BridgeBio Pharma, Inc. announced the FDA approval of Attruby™ (acoramidis), an oral stabilizer of transthyretin (TTR), for adults with transthyretin amyloid cardiomyopathy (ATTR-CM). This treatment aims to reduce cardiovascular death and hospitalization, based on positive results from the ATTRibute-CM Phase 3 trial.
Key Highlights:
- Efficacy: Attruby demonstrated significant improvements in cardiovascular outcomes, quality of life, and functional capacity, with benefits observed as early as three months into treatment.
- Mechanism: It provides near-complete stabilization of TTR (≥90%), mimicking a protective TTR gene mutation (T119M) to preserve TTR’s natural functions.
- Clinical Data: In the Phase 3 study of 632 patients, Attruby significantly outperformed placebo on primary and secondary endpoints, including mortality reduction and improved walk test results.
Expert and Patient Support:
- Expert Insight: Dr. Martha Grogan of the Mayo Clinic highlighted that Attruby offers a much-needed first-line option for managing ATTR-CM as a chronic condition.

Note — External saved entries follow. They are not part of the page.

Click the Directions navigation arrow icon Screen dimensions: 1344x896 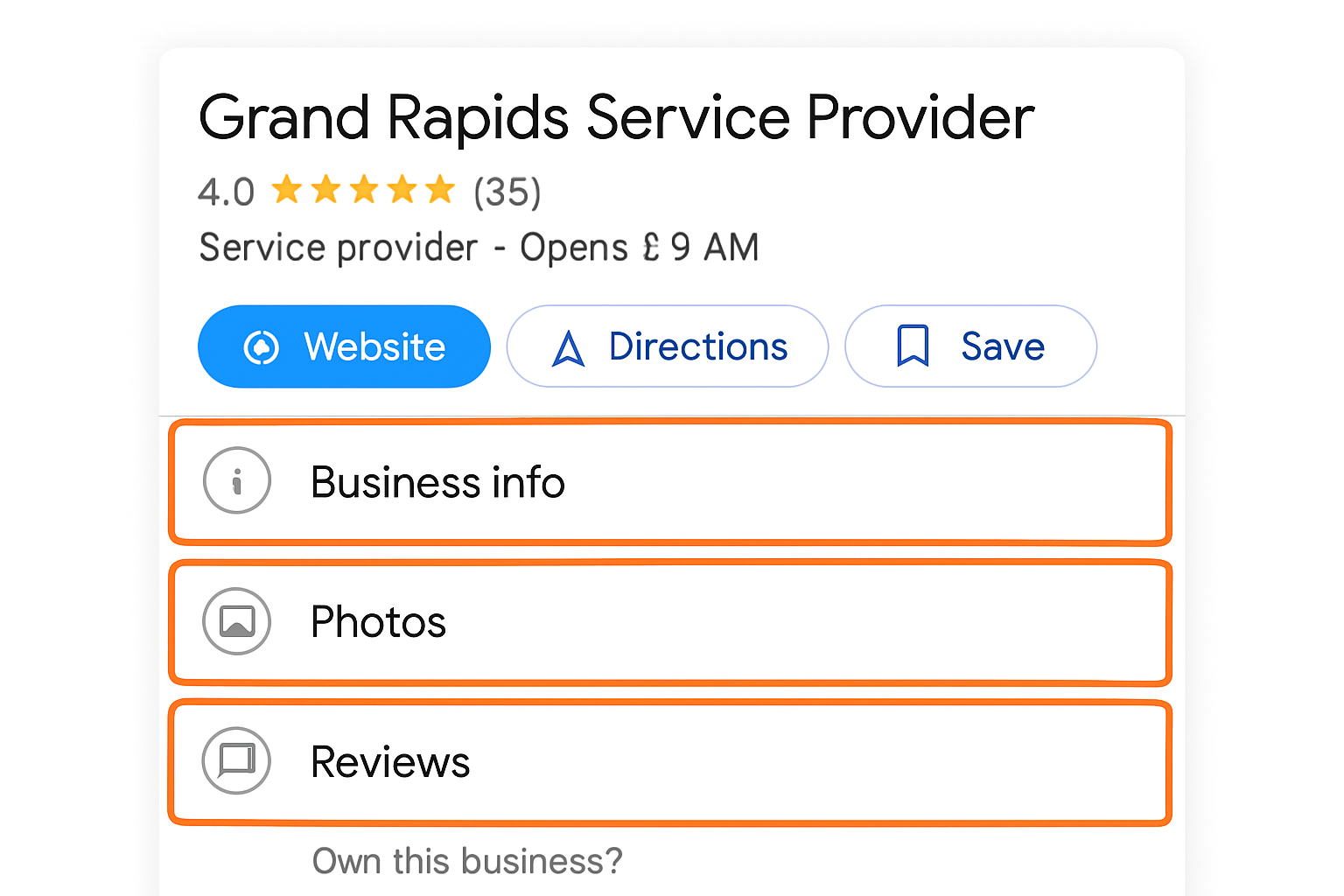569,348
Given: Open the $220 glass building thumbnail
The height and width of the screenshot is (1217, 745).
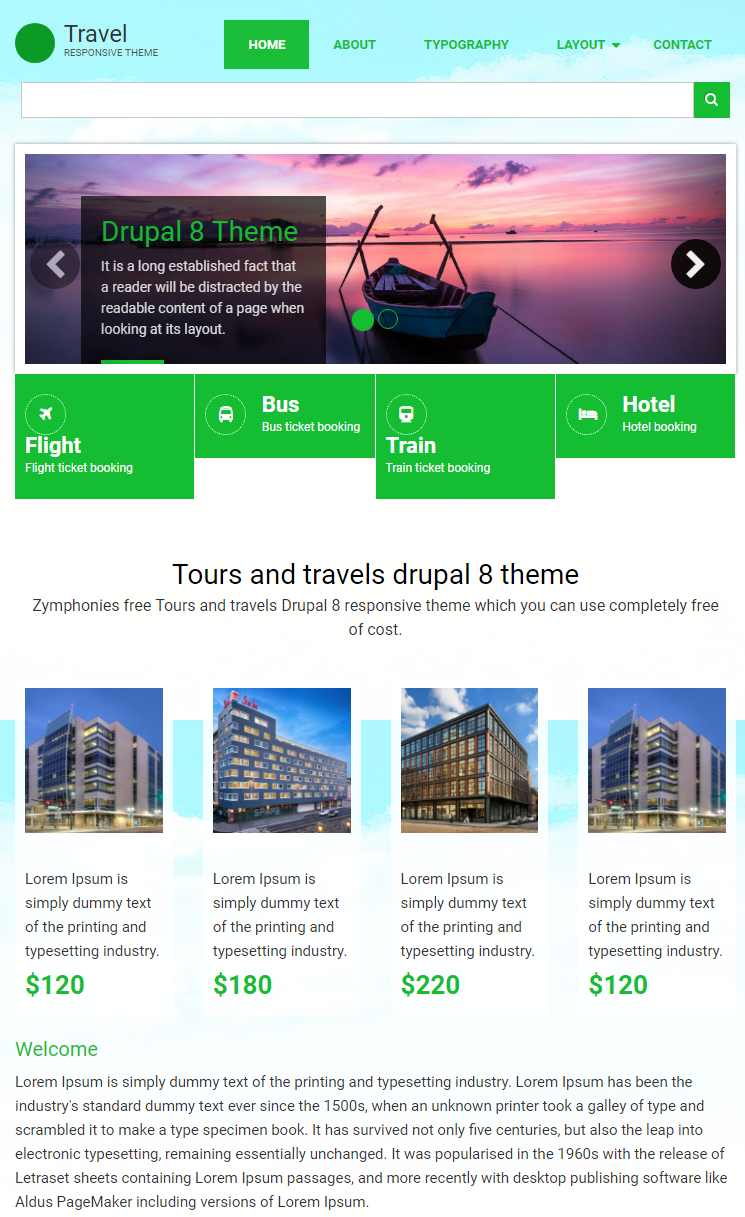Looking at the screenshot, I should point(469,760).
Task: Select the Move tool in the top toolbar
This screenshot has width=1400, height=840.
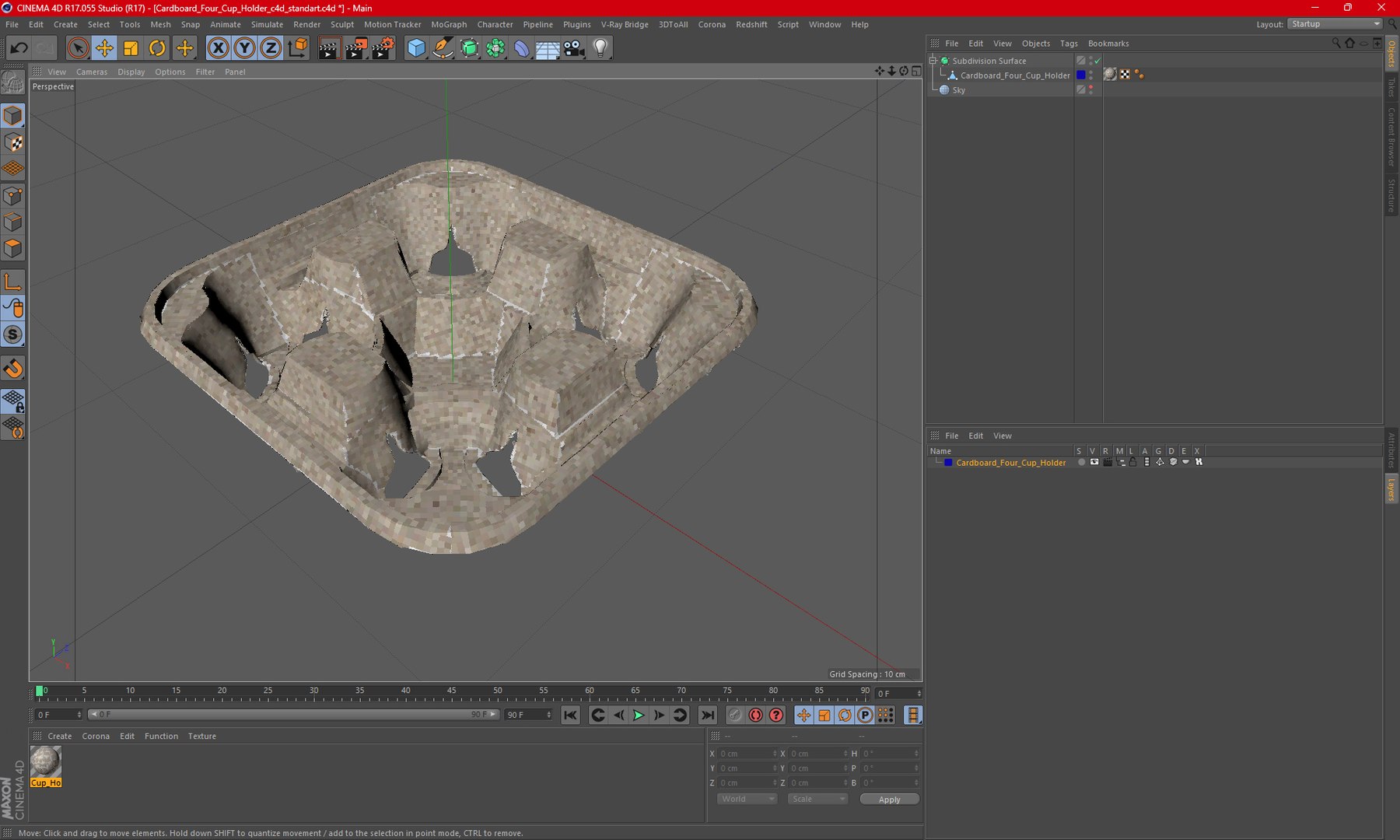Action: click(103, 48)
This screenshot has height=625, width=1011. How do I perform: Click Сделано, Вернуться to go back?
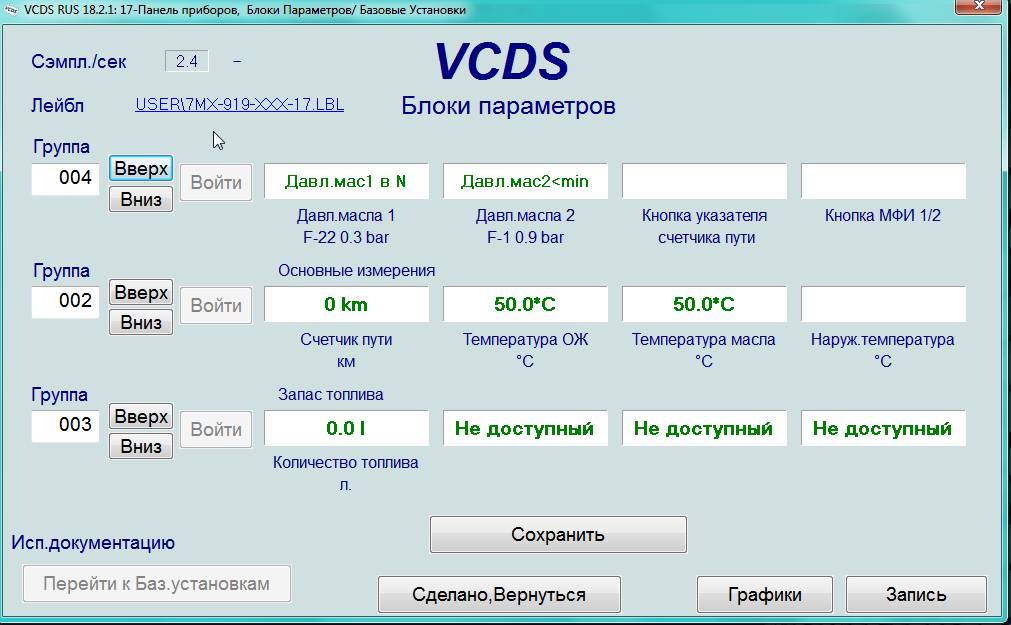(x=499, y=595)
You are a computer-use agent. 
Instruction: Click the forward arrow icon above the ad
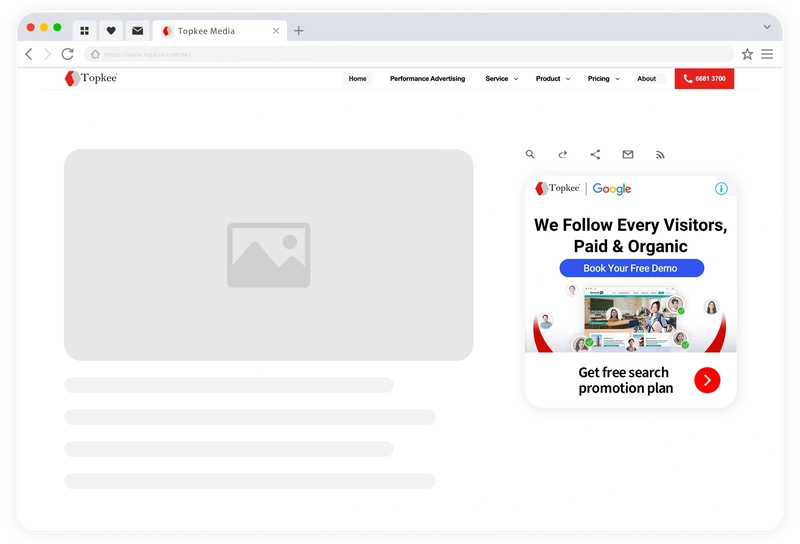point(563,155)
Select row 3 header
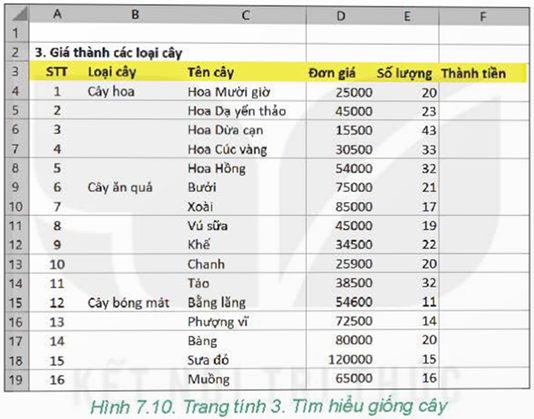The image size is (534, 419). tap(16, 72)
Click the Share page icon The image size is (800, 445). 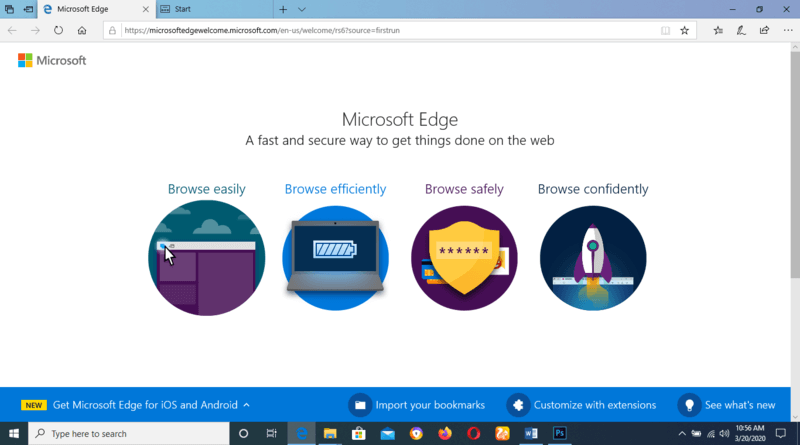764,30
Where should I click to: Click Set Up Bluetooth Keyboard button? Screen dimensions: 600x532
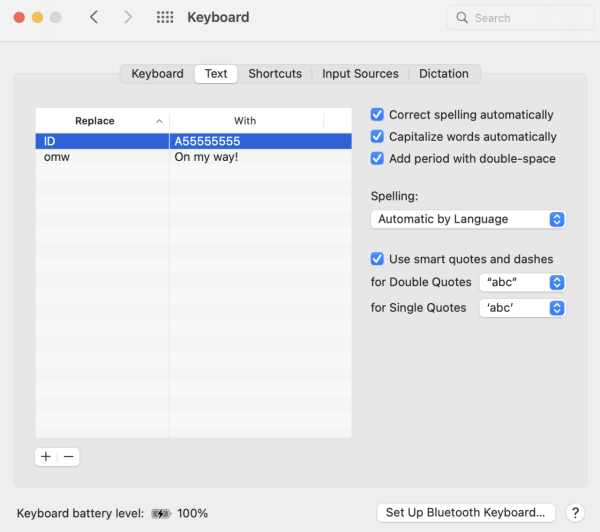465,513
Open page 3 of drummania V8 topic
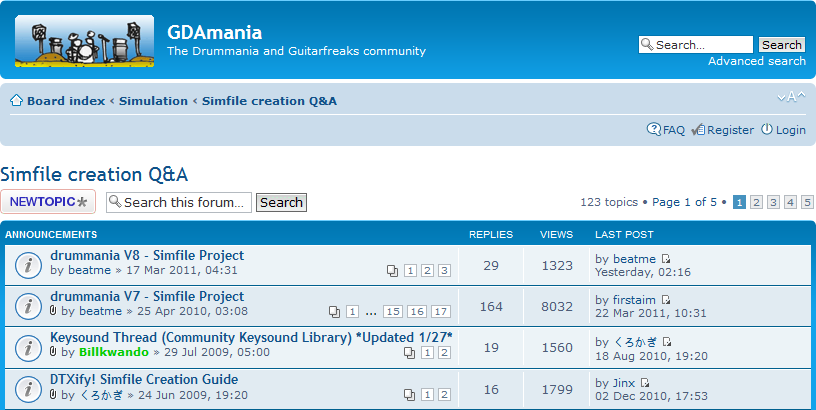Viewport: 816px width, 410px height. pyautogui.click(x=444, y=270)
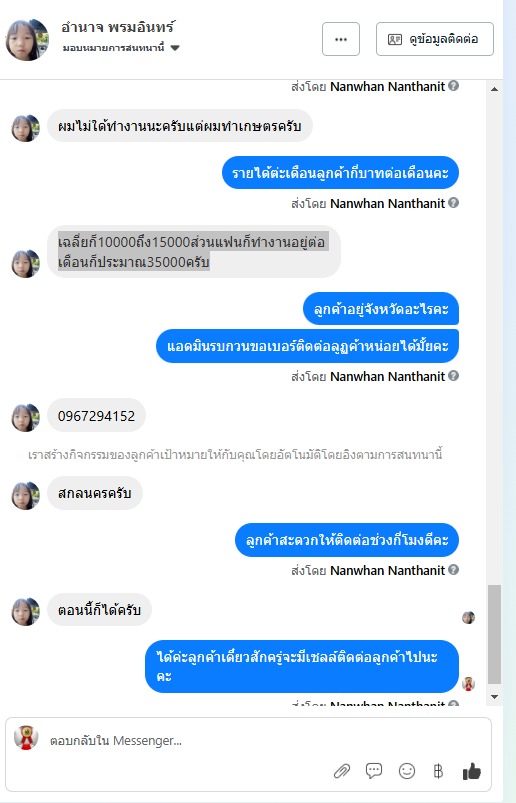Click scrollbar down arrow in chat

click(494, 696)
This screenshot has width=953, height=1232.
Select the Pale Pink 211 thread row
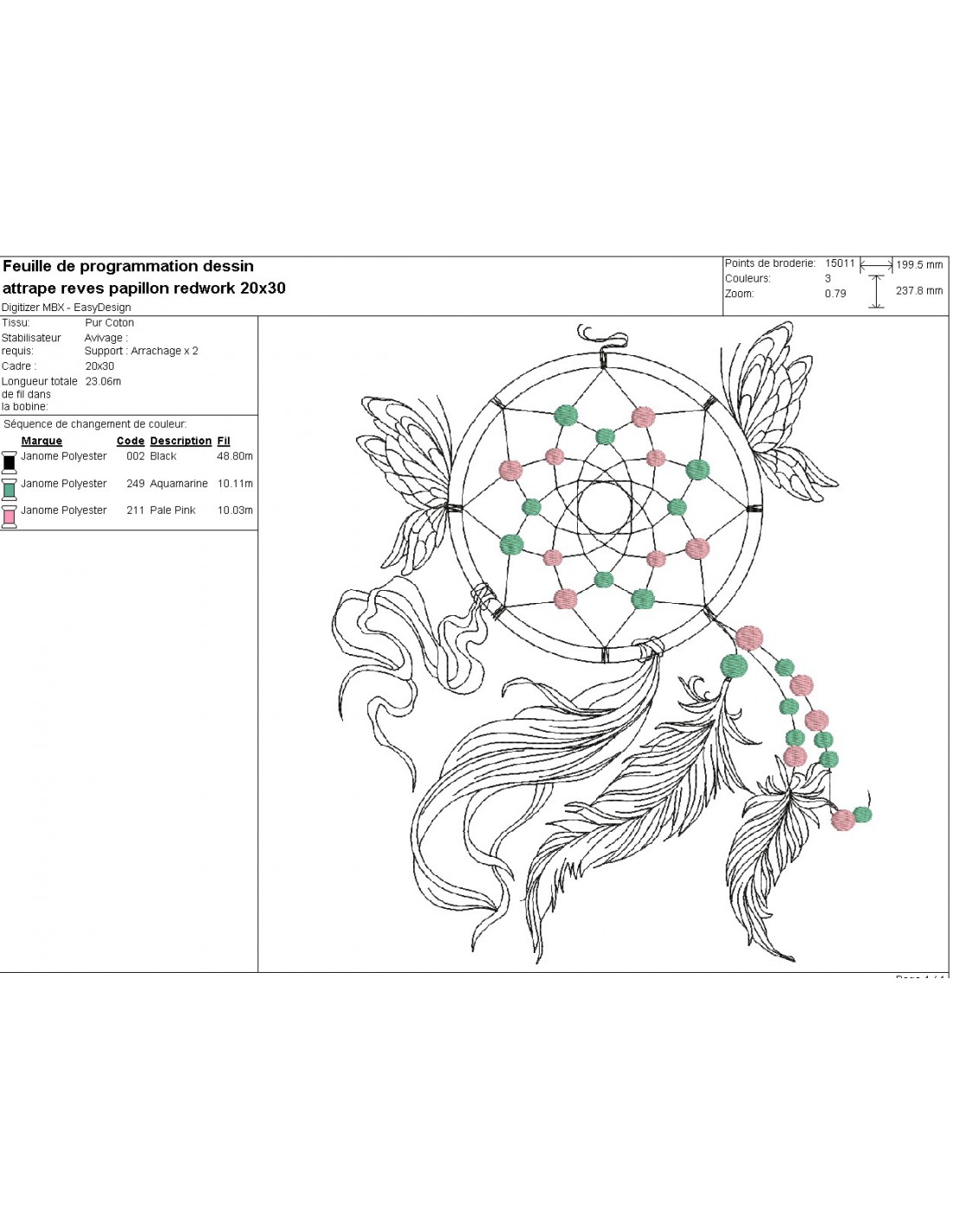tap(137, 510)
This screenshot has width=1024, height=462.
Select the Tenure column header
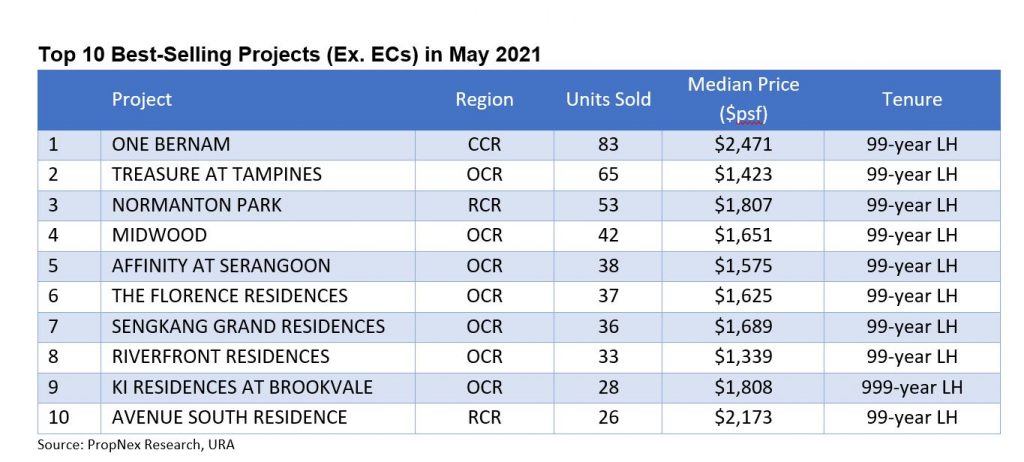[x=912, y=100]
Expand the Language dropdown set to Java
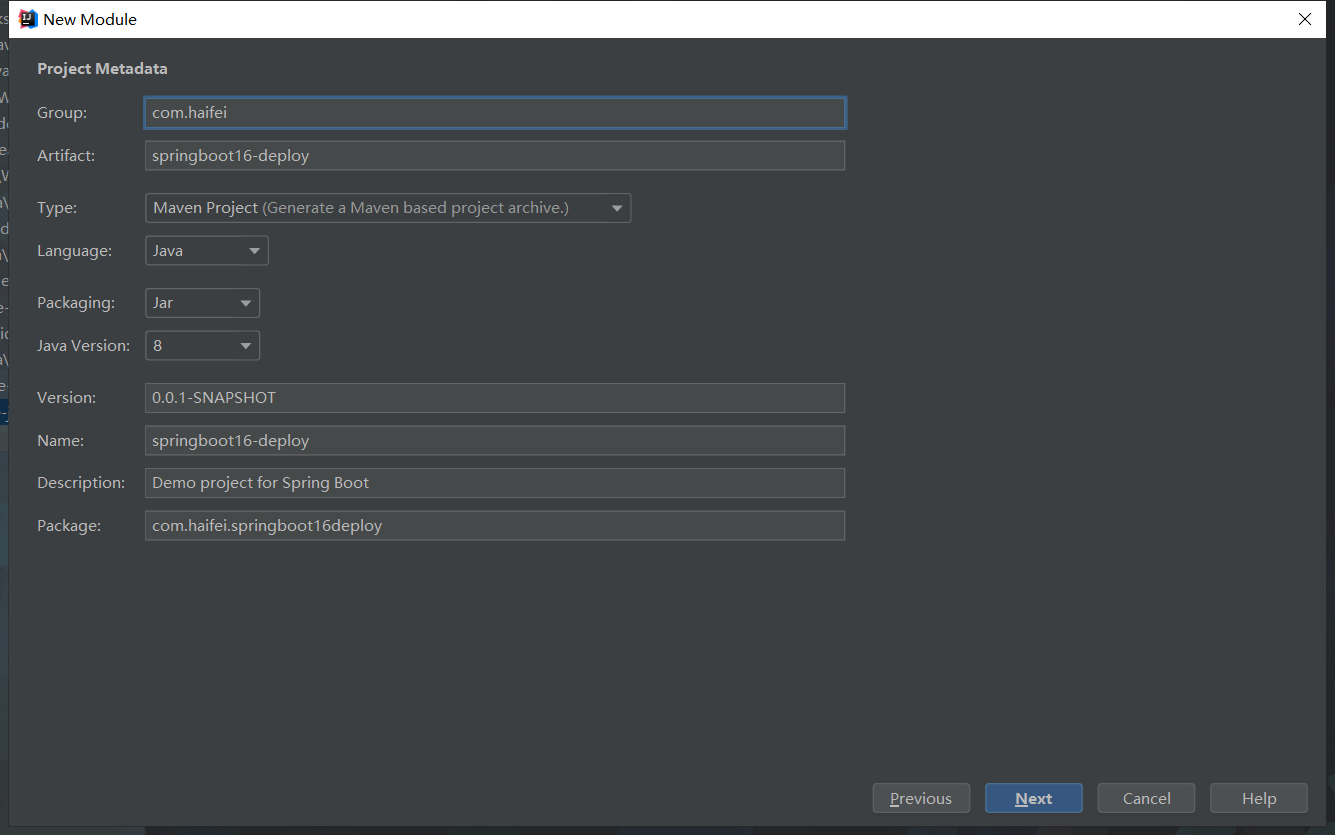This screenshot has height=835, width=1335. coord(206,251)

- Support Services: BridgeBio launched the ForgingBridges™ program to assist patients with access, insurance, and financial aid.
Global Expansion:
BridgeBio seeks global approval, with applications under review in Europe, Japan, and Brazil. Bayer will commercialize the drug in Europe.
Safety Information:
Common side effects include mild diarrhea and abdominal pain, with no significant differences in discontinuation rates between Attruby and placebo groups. Some reversible kidney function changes were noted.